When I left the desk two weeks ago, gold was trading at $1,235 and hasn’t gone more than $20 either way from there since. With most headlines these days high on apoplectic shock and low on actual economic substance, we are all basically reduced to spewing ideological confirmation bias instead of looking at asset prices.

Perhaps the Fed minutes will shake things up a bit or Trump will actually deliver on his delinquent tax plan, but until then I have a hard time seeing how immigration speculation or "Can you believe what he just tweeted?" changes fundamental outlooks on prices.

I never thought I'd say this, but I almost miss the heretofore much-loathed Grexit headlines. I'd grow a hockey playoff solidarity beard to have Mario Draghi dominate headlines again.

Bull Case

  • Yes, we are in a rate hike cycle, but the Fed is behind the curve, so real rates are still inherently negative and asset prices will grow quicker than yields. Similar to 2003-2006 (discussed lower).
  • Marine Le Pen odds improving is bad for the Euro, good for uncertainty, good for gold, similar to Brexit.
  • XYZ crisis is looming that no one is ready for.

Bear Case

  • Economic data is significantly better than anyone gives it credit for. Inflation is picking up, and the market's expectations for rate hikes are far too dovish. Markets are going to be caught on the back foot.
  • Le Pen odds improving is bad for Euro, good for dollar, will knock down gold, similar to Trump initial rally.
  • XYZ crisis is "fighting the last war," and Dodd-Frank/Basel III/SIFI regulations ensure that you at least don't get contamination from the moral hazard.

Chart 1

After a dollar-rally-inspired selloff post-election and into year's end, gold has basically recovered to the confluence of the Q2 2016 sideways range, the downtrend from July to October and the three successive channels since the election. With moving averages basically on either side of current spot, we seem fairly hemmed in by a bunch of technical and psychological factors.

Put simply, most everyone seems comfortable with current gold prices, and the tug-of-war between bulls and bears appears to have some equilibrium. It will take a major headline of economic significance to break us out from the 1,200-1,270 range.

Every arb and derivative seems to be efficiently priced for the most part, and vol sellers continue to drive implieds down while historical vols underperform even still. We've seen this plenty of times before, and if I can recall anything it's that:

1. These periods can last longer than I would ever prefer.
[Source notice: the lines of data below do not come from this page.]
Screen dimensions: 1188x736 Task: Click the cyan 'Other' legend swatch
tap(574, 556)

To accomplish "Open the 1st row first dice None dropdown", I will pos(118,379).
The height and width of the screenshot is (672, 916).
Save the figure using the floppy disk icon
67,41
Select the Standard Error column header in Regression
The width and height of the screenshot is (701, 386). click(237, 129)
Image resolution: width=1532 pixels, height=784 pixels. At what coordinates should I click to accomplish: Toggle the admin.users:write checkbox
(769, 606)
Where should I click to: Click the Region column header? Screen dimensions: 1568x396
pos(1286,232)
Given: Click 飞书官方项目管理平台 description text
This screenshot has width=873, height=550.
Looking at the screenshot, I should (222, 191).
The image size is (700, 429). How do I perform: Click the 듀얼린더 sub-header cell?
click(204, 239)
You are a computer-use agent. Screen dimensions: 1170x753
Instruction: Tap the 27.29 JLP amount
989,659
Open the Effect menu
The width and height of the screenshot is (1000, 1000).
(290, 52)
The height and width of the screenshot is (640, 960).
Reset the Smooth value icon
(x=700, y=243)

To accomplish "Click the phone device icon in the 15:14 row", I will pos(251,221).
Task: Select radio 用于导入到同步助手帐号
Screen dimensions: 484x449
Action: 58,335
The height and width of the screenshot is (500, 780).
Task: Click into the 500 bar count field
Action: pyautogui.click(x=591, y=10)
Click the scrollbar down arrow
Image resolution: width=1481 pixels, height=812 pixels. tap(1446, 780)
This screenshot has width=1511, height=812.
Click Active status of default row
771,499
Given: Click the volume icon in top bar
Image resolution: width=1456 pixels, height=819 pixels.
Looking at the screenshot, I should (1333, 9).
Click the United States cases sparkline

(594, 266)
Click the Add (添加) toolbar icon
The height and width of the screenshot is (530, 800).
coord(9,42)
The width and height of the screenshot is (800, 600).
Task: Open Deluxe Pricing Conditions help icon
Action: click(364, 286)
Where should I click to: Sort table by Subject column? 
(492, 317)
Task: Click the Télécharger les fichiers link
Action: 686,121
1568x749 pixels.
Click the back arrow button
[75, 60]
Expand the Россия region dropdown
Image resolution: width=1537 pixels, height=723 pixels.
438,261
2. When they break, it's often not for the reason I would suspect, and the gamma covering multiplies the scale.

Chart 2

Volatility for both gold and silver is hitting cyclic lows, especially the gold implied vol (white line, upper), which is near the 2016 lows. But that was spurred lower by realized vols (orange line) going south of 10 percent annualized, which we have not yet seen. Silver vols for both realized and implied are similar, plumbing lows not seen since 2014. Sleepy indeed.

Chart 3 (Bonus)

This is the 2003-2006 cycle, which I think is the best case for gold bullishness currently. Alan Greenspan drove a fairly aggressive rate hike cycle starting at 1 percent and reaching 5.25 percent only two years later (eight hikes per year!), but was generally viewed as being behind the curve well before he started.

Whatever your views on what caused the Great Recession, it is hard to argue that the desperate search for yield and inherent over-risking was a major contributor. Over this period of rate hikes, we saw equities rally substantially (though driven largely by earnings growth instead of multiple expansion) and gold double in three years while most of the gains took place with fairly low realized volatility.

I don't expect history to repeat itself, but it can certainly rhyme.

Coin Toss

I think the next move has to be dollar-driven as our correlations are still fairly tight despite a brief break with the USDJPY last week. Continuing to make all-time highs in equities while having single-digit volatility will make every equity manager's Sharpe ratio look fantastic.

That won't likely break metals either way, but can continue to distract macro managers from playing in commodities. Unless the Fed starts the hawkish headline cycle in advance of the March 15 meeting, I think the bias is toward higher.